Painting Techniques and Materials
The murals were painted directly on the gray plaster exterior walls (Portland Cement). The wall surfaces were prepared with a glue sizing and white lead oil-priming layer prior to execution of the mural. The artwork was smoothly painted with an oil-like medium paint with no impasto except for the somewhat gritty texture of the wall surface beneath. Burnt sienna colored under drawings of the bold design forms are visible in areas where the upper layers of paint have weathered and flaked away. To develop the design, one to three coats of oil paint were employed. Upon completion, a natural resin varnish was then applied to the surface.
The somewhat impermeable, embrittled white lead ground layer exerts tension on the inherently weaker hygroscopic glue size layer. This has contributed to the weakened bond between the paint and ground layers from the wall leading to eventual paint loss. From the cross section analysis, it appears that some restorations were made to the murals prior to the first overpaint application. This finding substantiates early reports of attempts to consolidate insecurities in the mural soon after it was completed. The painting was subsequently overpainted entirely with an oil paint which is extremely cross-linked and difficult to remove. A synthetic resin type of coating was applied selectively to this first coating. One to three coats of latex overpaint was subsequently applied. Evidence of a clear synthetic resin coating was found to be applied between the multiple overpaint layers. Wolbers concludes that the tension exerted by the multiple layers of overpaint is resulting in shearing of the overpaint from the mural’s surface. (Click here for Wolbur’s report)
The majority of the surface of the murals lie under one to four layers of overpaint. Many areas are characterized by active cleavage, flaking paint, paint loss (both inter-layer and from the wall substrate), shearing overpaint and fading of exposed original paint.
While fading from prolonged exposure to intense sunlight and damaging ultra-violet light and heat is present, it is impossible to determine to what extent the artwork has been altered. Where original paint has been exposed, fading is evident and appears extreme. Where the original paint has been protected by overpaint, the colors are much more vibrant.

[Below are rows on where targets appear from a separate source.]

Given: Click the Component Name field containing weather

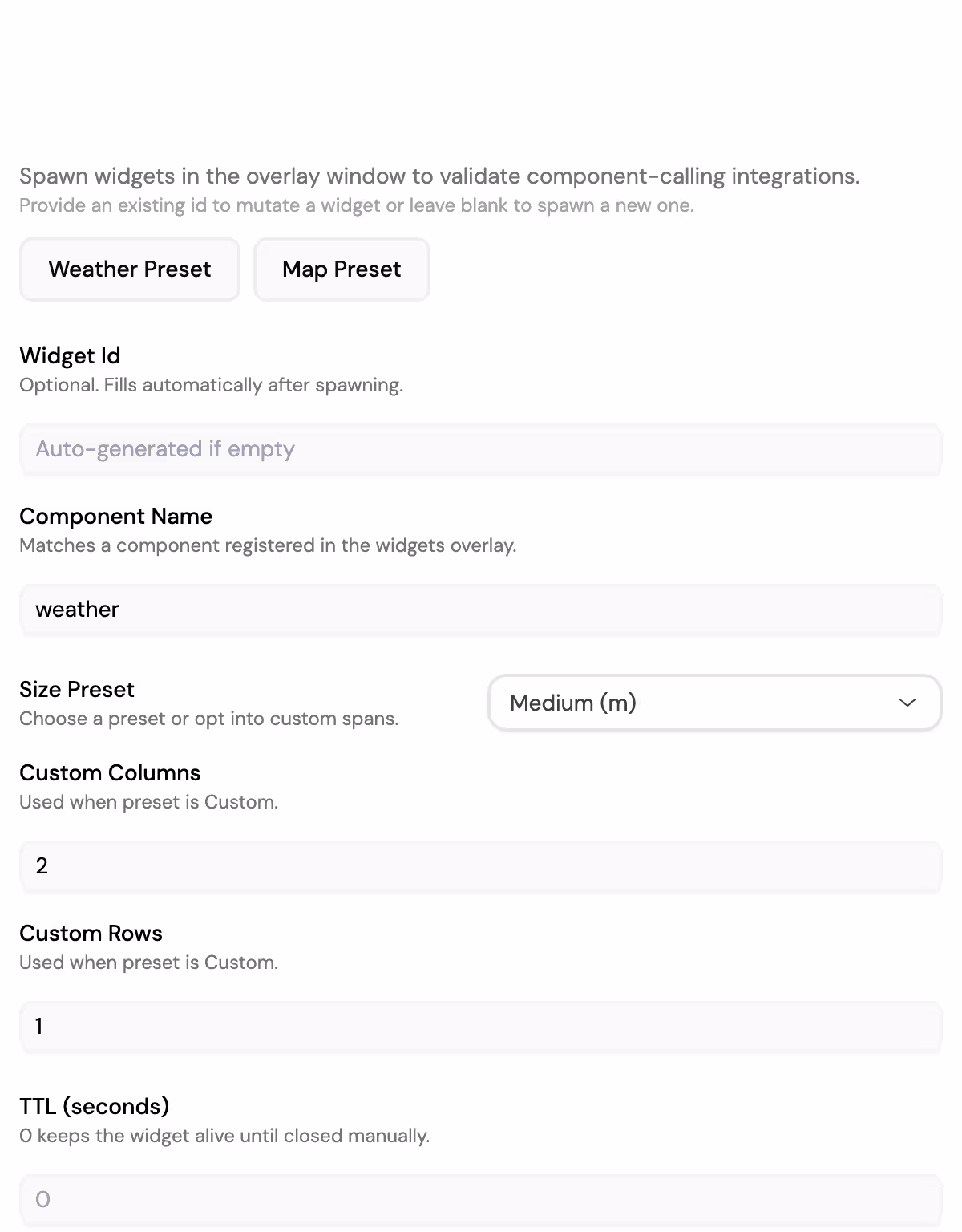Looking at the screenshot, I should click(481, 610).

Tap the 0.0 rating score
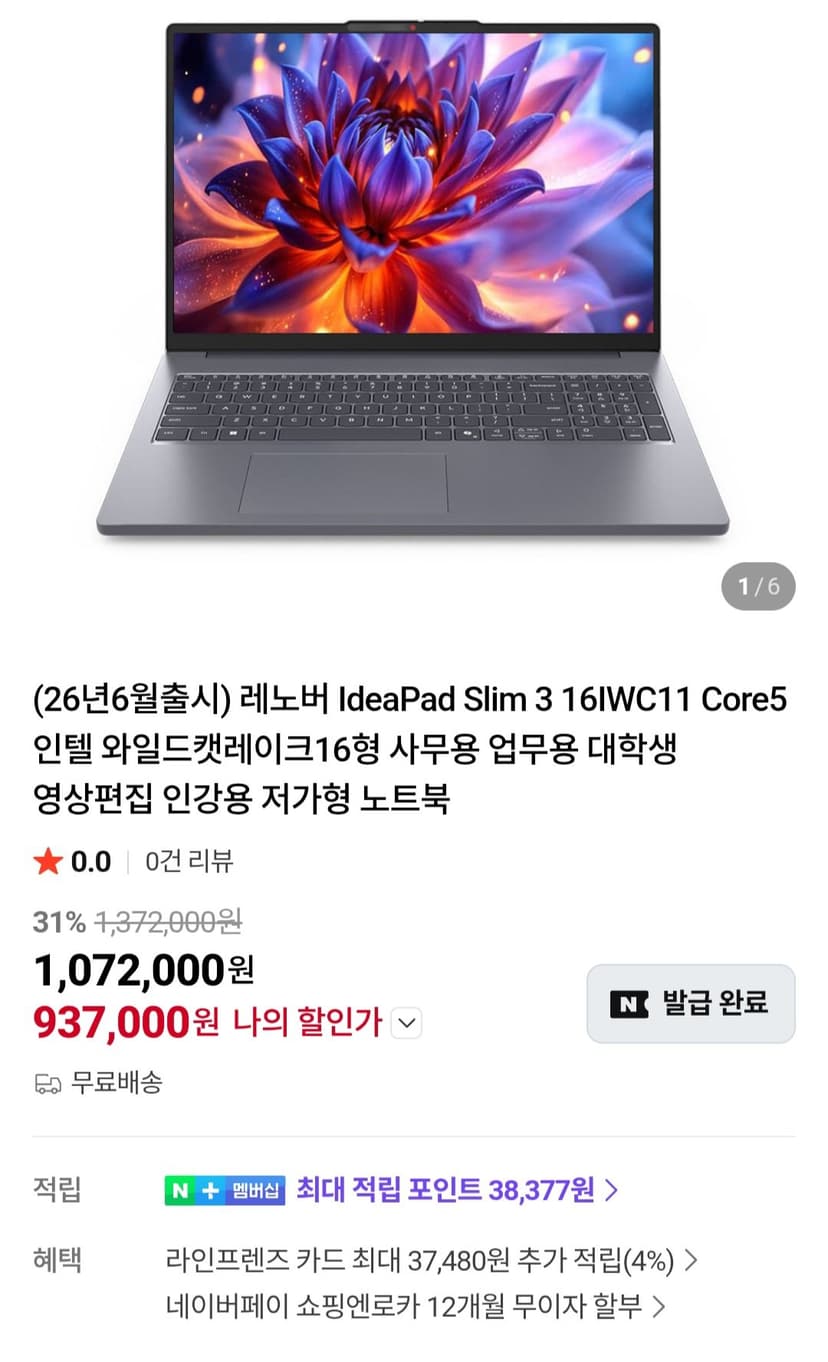point(91,862)
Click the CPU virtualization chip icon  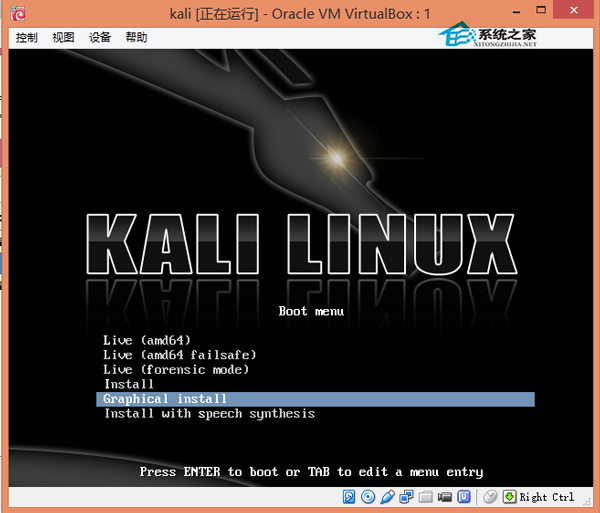464,497
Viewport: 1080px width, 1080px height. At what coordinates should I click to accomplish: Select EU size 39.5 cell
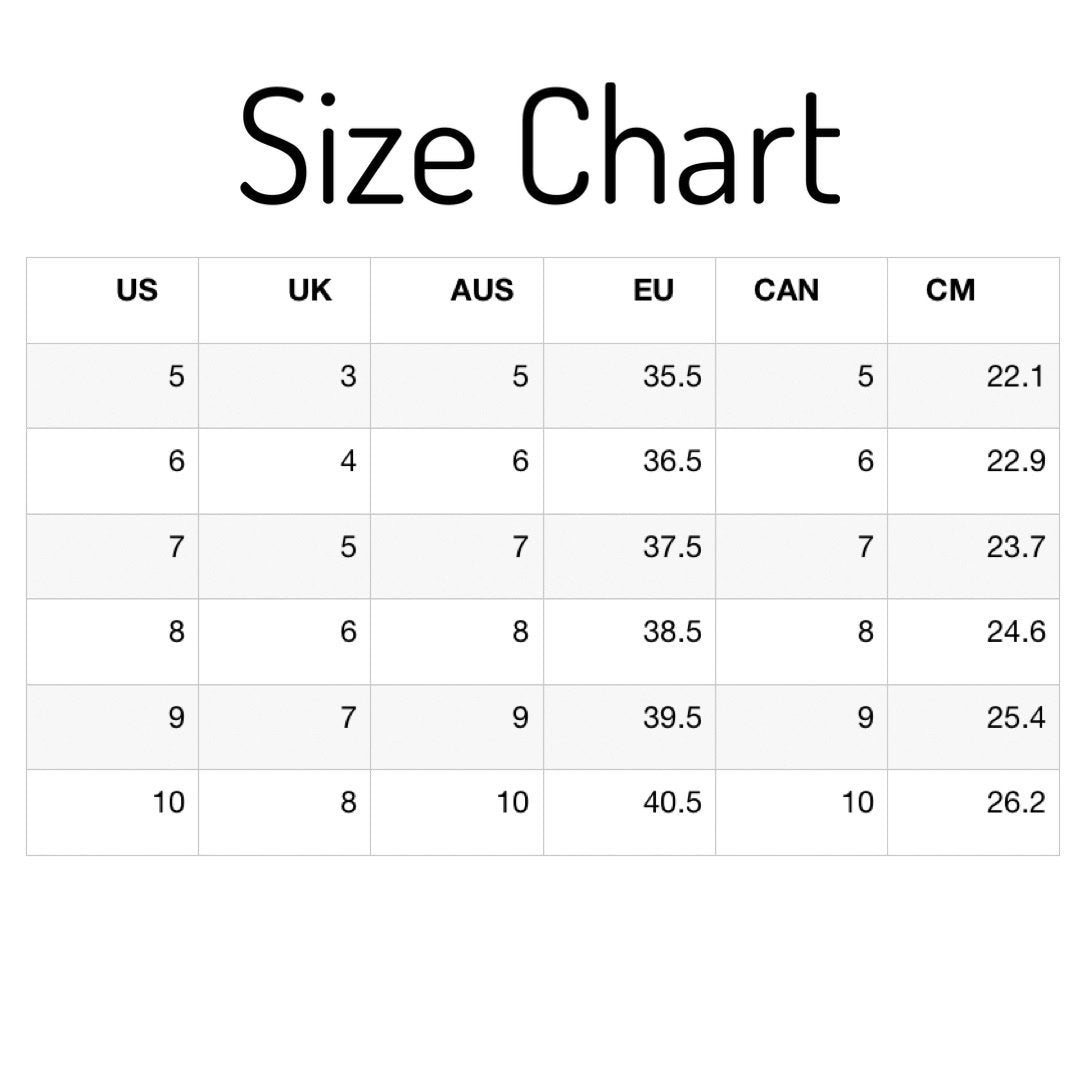672,717
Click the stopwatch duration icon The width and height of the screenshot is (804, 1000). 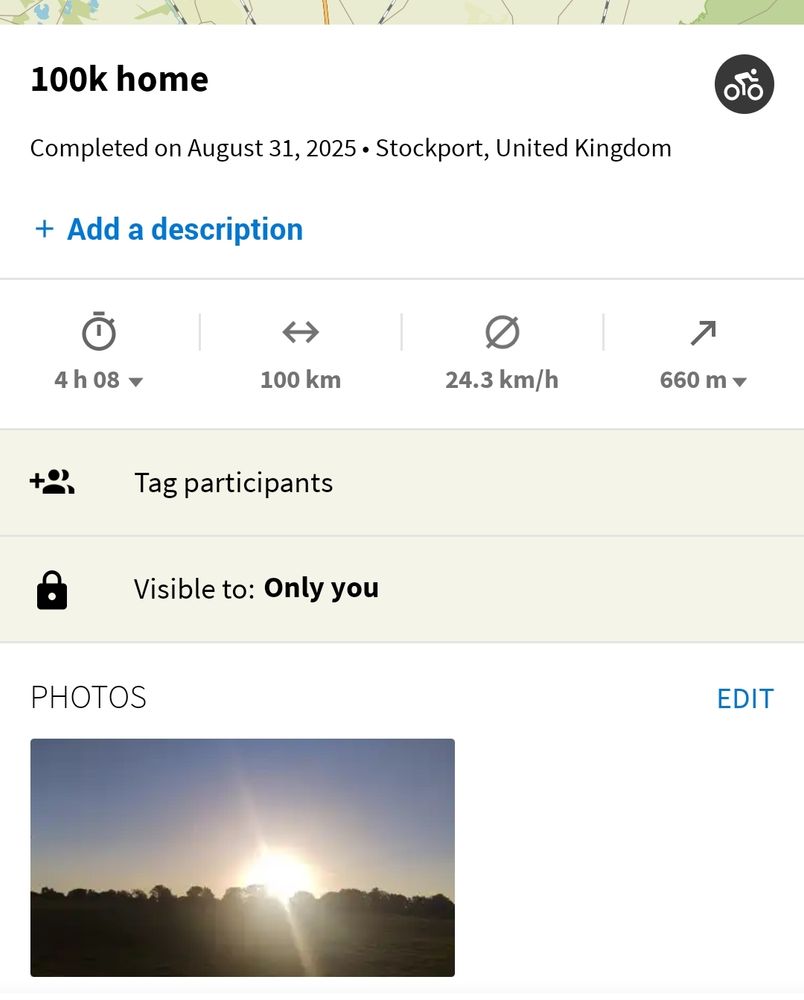click(x=99, y=332)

Not only has light caused damage, but also the exposure to harsh climatic conditions has taken its toll. On the murals with the most direct and prolonged exposure to sunlight, the layers of overpaint and the original paint layers have been unevenly and sporadically weathered away.
Condensation on the surface of the murals is another factor leading to deterioration. The Star report of 1996, noted “significant condensation on the mural surfaces on foggy, humid days”, both summer and winter”(4). This condition, on the unprotected damaged surfaces has undoubtedly resulted in active response by the Portland Cement, leading to delamination.
Peeling overpaint reveals original colors
This report was compiled referencing the following:
- 1986 Examination Reports by art conservators Linda Merk and Connie Silver
- 1996 Condition Report by conservator Staska Star
- 1997 Comprehensive Conservation Report by conservators Helen Houp and Greg Thomas, at the direction of Perry Huston of Perry Huston and Associates, Inc.
- 1997 Samples were analyzed by Richard Wolbers, Conservation Scientist at the University of Delaware, Winterthur, Delaware. Report is attached.
- 1999 On site evaluations and tests by Fine Art Conservator Scott M. Haskins of FACL, Inc.
The examination involved a direct inspection of the entire surface of all of the murals to ascertain the security of the paint films and their condition. A mobile jack lift was employed to gain access to the mural surfaces. They were examined under normal light conditions and artificial light with magnification. On-site solvency tests were performed with a large variety of solvents and custom mixtures on over forty locations scattered across the murals under consideration in this contract. Forty microscopic samples were taken for cross-sectional analysis to ascertain the variations or similarities of the paint films after sixty years.